_Objective_
Can you rewrite the lines of the records from the one containing "Image resolution: width=554" through the one containing "Action: tap(289, 24)", both included, as a numbered list without blank lines?

_The records_
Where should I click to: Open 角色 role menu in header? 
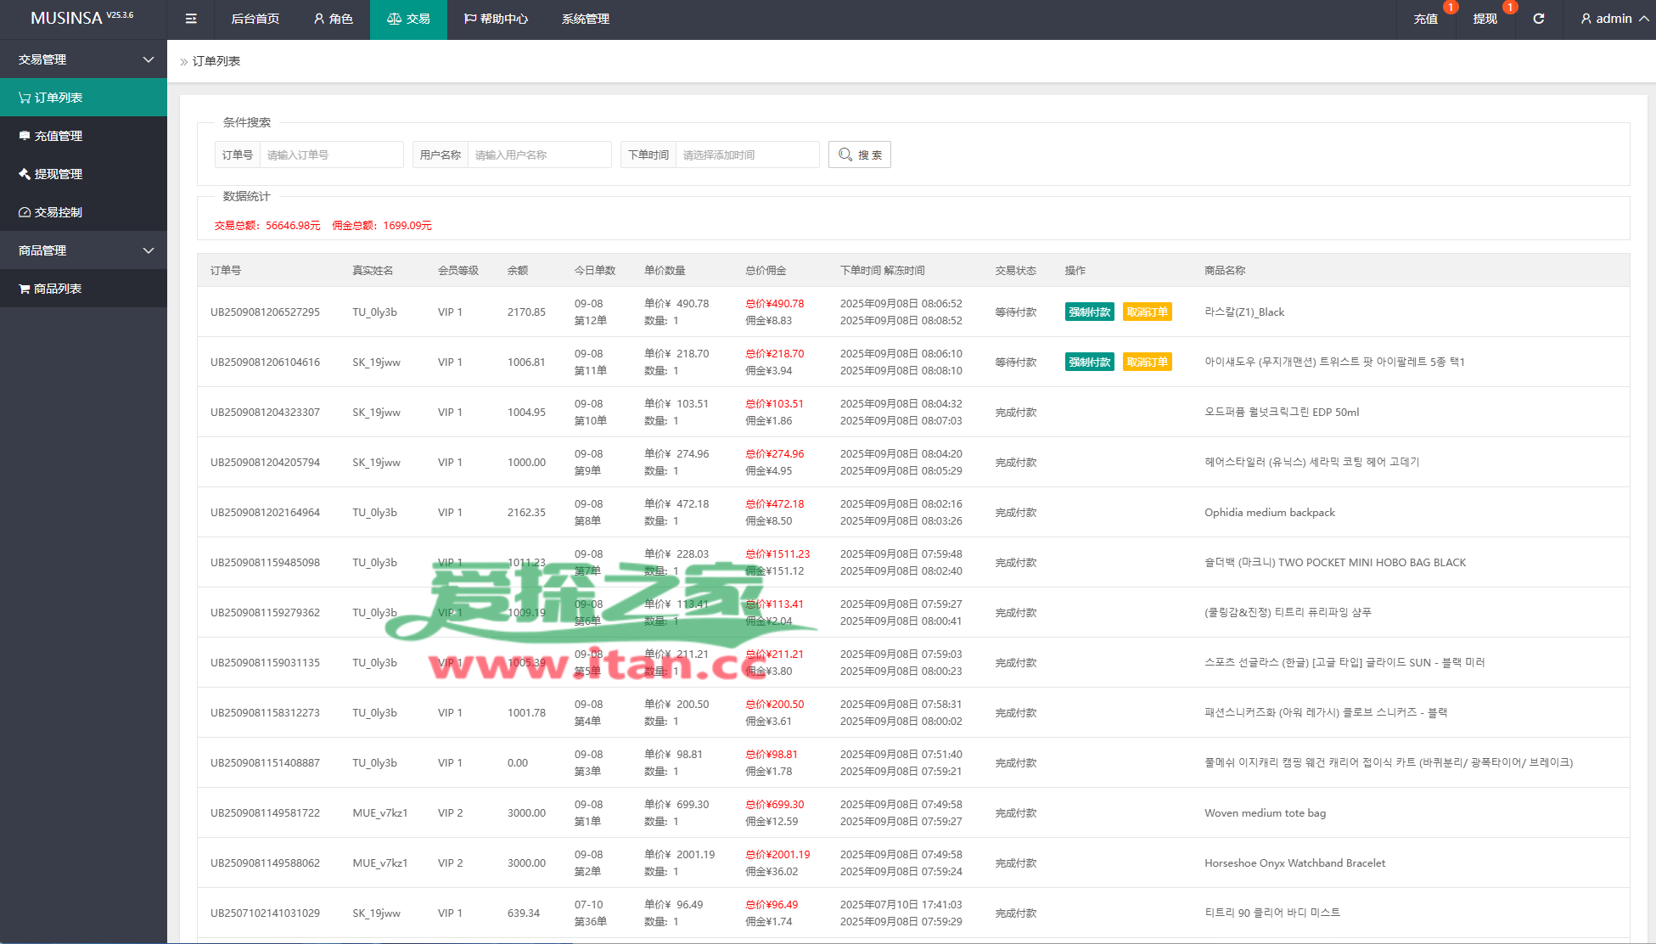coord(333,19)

...

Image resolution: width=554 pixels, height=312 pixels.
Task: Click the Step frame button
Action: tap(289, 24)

==

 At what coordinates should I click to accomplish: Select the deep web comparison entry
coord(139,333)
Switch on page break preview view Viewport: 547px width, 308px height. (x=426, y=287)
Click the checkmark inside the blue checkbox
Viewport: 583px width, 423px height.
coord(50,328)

_Task answer_
1. Image resolution: width=554 pixels, height=312 pixels.
2. Task: Click the Step frame button
3. Action: tap(289, 24)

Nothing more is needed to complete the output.